Secondo un preciso modello statistico predisposto dalla UBS, banca che si occupa di
investimenti, l’Italia vincerà i
mondiali di calcio di luglio 2006.
I calcoli econometrici danno al nostro paese
un 54 per cento di probabilità di
battere il Brasile, la squadra attualmente
favorita dalla maggior parte degli osservatori, sulla base di modalità valide
anche in passato ma che non si basano
esclusivamente sull’abilità del gioco.
Gli esperti della banca hanno valutatao che gli indicatori
statistici classici, come il peso della popolazione, le performances economiche
e il numero dei residenti nelle aree urbane non possono spiegare i risultati delle passate competizioni.
Ma i fattori di maggior rilievo, tenuti in conto dagli
specialisti in econometria, riguardano
il luogo dove si terrà la gara e la capacità delle squadre di fare spettacolo
al meglio, nonché una lista di Pelè dei migliori giocatori del
mondo.
F
T 27.04.06, pag 8
(Family businesses fail to cure Europe’s ‘sick man’)
Molte imprese di famiglia italiane sono andate perdendo
una grossa fetta di mercato per la concorrenza di prodotti fatti in Cina dove
la manifattura è a costi molto bassi.
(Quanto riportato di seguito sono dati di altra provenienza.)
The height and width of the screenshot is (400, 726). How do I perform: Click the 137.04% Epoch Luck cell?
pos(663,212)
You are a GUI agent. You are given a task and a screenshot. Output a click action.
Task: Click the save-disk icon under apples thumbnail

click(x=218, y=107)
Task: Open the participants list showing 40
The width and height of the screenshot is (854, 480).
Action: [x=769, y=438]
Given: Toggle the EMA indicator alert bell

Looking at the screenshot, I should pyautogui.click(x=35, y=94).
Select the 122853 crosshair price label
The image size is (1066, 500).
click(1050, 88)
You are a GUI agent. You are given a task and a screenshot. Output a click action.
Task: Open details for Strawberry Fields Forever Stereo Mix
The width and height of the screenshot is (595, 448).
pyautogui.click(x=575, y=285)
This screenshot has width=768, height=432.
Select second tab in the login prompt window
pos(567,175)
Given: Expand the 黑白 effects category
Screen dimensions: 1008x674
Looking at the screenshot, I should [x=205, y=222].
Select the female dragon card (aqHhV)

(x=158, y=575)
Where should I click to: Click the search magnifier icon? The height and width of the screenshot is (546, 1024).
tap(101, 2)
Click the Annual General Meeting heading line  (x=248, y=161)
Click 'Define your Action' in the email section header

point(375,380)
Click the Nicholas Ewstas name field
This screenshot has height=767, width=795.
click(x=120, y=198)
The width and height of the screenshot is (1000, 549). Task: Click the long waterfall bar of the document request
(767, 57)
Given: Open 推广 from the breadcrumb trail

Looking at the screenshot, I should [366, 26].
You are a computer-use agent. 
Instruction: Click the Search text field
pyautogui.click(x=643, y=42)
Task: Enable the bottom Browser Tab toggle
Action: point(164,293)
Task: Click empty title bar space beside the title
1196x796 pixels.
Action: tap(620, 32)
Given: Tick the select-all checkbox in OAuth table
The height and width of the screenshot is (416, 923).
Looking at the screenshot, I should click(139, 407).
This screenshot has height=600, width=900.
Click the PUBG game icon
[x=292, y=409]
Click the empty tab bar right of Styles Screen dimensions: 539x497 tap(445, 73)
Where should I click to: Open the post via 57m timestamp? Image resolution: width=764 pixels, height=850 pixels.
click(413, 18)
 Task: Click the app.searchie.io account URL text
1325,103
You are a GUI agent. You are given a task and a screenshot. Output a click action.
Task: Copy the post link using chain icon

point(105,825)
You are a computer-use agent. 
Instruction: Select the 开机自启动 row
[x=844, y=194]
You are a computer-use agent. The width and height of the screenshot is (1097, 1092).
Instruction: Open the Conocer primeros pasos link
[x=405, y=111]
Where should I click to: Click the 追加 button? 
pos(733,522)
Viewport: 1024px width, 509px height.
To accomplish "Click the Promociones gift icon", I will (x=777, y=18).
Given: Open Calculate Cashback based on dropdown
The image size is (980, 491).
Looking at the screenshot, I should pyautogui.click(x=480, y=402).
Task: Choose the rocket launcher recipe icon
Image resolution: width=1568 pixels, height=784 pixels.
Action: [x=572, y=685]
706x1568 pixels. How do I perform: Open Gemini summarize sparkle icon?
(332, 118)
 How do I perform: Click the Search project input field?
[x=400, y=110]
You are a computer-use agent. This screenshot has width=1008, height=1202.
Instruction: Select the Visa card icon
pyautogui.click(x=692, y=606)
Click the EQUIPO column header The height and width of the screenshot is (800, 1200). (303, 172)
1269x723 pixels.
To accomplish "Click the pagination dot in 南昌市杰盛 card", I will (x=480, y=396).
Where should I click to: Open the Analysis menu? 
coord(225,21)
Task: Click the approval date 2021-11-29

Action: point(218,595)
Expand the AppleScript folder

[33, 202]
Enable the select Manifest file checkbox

Si tratta di una situazione comune a
molti altri paesi, in Italia però l’economia si basa più che in altri paesi su
imprese a conduzione familiare che producono dalle valvole ai bottoni di
madreperla.
Le migliaia di fabbriche di famiglia, che sono state il
segreto al successo delle esportazioni negli anni 70 e 80, appaiono inadatte a
fronteggiare le richieste della globalizzazione.
Gli economisti
hanno offerto vari rimedi. L’Italia si deve muovere verso una produzione a più
alta tecnologia. Deve sostenere la sua economia dei servizi, partendo dal
turismo che versa in pessime condizioni, e ha perso terreno a favore della
Cina. Deve scuotere il suo rigido mercato del lavoro, ragione principale per i
suoi alti costi.
La classe imprenditoriale italiana non è in grado di
risolvere le cose da sola, come hanno fatto le imprese in Germania. La maggior
parte delle imprese sono piccole e resistono ai cambiamenti, come trasferire la
produzione all’estero in paesi a basso costo. L’Italia non fa conto
sull’identità nazionale o sulle teorie MBA della buona gestione. L’unità che
conta è quella locale, la famiglia, con la sua forza e la sua difficoltà.
Non solo non è alla conquista del mondo, ma la sua quota
di mercato estero è passata dal 4.6% del 1995 al 2.7% del 2005.